WHAT IS ASKED - Reproduce the records verbatim, from the line that contains "Viewport: 210px width, 180px" through the line that contains "Looking at the screenshot, I should click(x=704, y=152).", including both of those lines.

==== SOURCE RECORDS

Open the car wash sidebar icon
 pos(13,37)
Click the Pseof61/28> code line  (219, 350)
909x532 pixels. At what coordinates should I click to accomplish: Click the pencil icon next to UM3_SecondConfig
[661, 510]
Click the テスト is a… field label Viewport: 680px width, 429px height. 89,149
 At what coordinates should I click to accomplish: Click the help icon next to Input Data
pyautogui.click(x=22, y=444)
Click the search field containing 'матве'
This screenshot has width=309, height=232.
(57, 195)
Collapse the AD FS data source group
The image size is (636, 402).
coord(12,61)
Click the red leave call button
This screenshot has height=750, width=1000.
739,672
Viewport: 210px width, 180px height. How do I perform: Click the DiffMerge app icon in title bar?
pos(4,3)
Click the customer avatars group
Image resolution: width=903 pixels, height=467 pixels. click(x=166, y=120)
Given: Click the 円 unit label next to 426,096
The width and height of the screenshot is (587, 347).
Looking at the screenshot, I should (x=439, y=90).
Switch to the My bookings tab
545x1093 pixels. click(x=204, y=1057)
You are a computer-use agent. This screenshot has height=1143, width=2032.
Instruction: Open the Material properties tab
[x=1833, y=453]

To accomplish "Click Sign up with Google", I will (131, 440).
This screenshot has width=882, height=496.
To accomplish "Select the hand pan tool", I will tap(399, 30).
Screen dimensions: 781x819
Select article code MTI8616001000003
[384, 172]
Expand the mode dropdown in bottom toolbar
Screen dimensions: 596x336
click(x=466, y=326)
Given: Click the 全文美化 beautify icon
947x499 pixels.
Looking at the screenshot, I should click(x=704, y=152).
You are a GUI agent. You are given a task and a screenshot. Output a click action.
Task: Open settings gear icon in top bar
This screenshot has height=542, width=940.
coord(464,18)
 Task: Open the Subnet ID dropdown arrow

========

TASK RESPONSE -
Viewport: 210px width, 180px height. How do I perform: Click the DiffMerge app icon in title bar?
pos(4,3)
Click the customer avatars group
Image resolution: width=903 pixels, height=467 pixels. click(x=166, y=120)
Given: Click the 円 unit label next to 426,096
The width and height of the screenshot is (587, 347).
Looking at the screenshot, I should (x=439, y=90).
Switch to the My bookings tab
545x1093 pixels. click(x=204, y=1057)
You are a computer-use agent. This screenshot has height=1143, width=2032.
Instruction: Open the Material properties tab
[x=1833, y=453]

To accomplish "Click Sign up with Google", I will (131, 440).
This screenshot has width=882, height=496.
To accomplish "Select the hand pan tool", I will tap(399, 30).
Screen dimensions: 781x819
Select article code MTI8616001000003
[384, 172]
Expand the mode dropdown in bottom toolbar
Screen dimensions: 596x336
click(x=466, y=326)
Given: Click the 全文美化 beautify icon
947x499 pixels.
Looking at the screenshot, I should click(x=704, y=152).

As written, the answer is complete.